Prior to Othello, blackamoors were simplistically drawn characters, always associated with villainy. The idea for the play comes out of a collection of tales called The Hundred Tales written by Giambattista Cinzio Giraldi and first published in 1565. Shakespeare includes additional characters, such as Desdemona's father who is opposed to her marriage to Othello. According to Stanley Wells and Gary Taylor, he also includes "military action between Turkey and Venice -- infidels and Christians -- which gives especial importance to Othello's posting to Cyprus, a Venetian protectorate which the Turks attacked in 1570 and conquered the following year" (873). Othello and Desdemona are a happily married couple when they arrive in Cyprus. The clash between cultures and ethnicities that indirectly ensues, however, brings their marriage to a tragic end. Othello, much to his consternation, becomes the brute his enemies have accused him of being all along.

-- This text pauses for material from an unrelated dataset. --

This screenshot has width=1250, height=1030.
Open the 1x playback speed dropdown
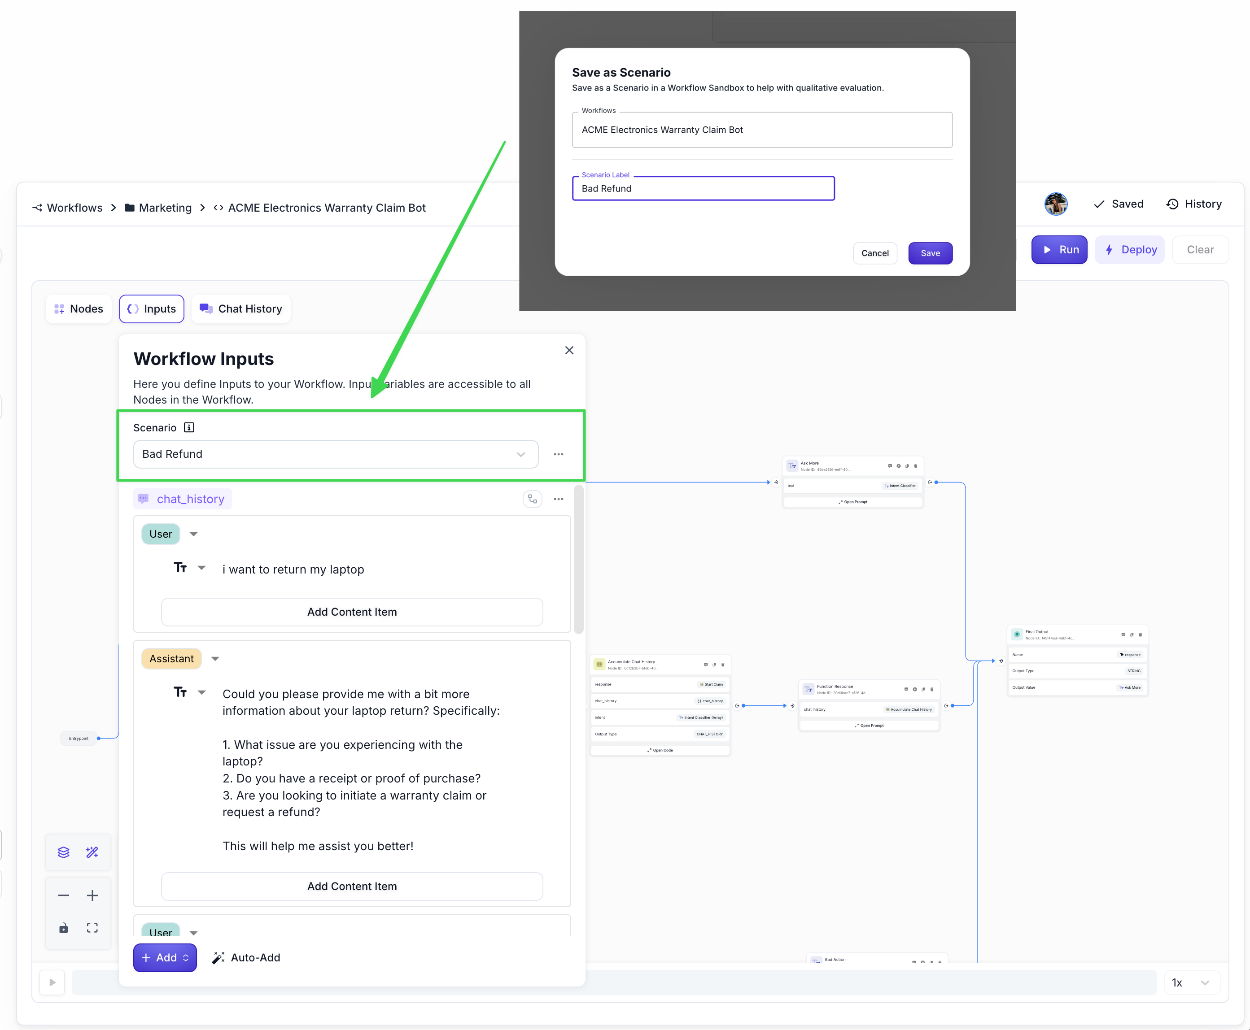tap(1191, 983)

In Othello's story, black people -- in both the pre- and post-Civil Rights Era -- have much with which to identify. Desdemona's father does not approve of his daughter's marriage because of Othello's color. Iago resents Othello's power because of Othello's color. Othello himself has fears of inadequacy because of his color and his strong sense of himself as an outsider in Venice. Black people in the United States have had these feelings as well when considering the nature of their citizenship. 
Othello is in a unique position of power as a commander. However, some blacks in the pre-Civil Rights also had positions of power, though usually in sports, entertainment, and the arts, seldom politics. When in these positions, there was, among some, the gnawing sense that the white majority resented their success or was working against them. Othello has similar feelings.
I would then argue that Othello is neither treated better nor worse, but exhibits feelings of fear and inadequacy that are similar to feelings blacks have had as American citizens. Despite his power, Othello is not free.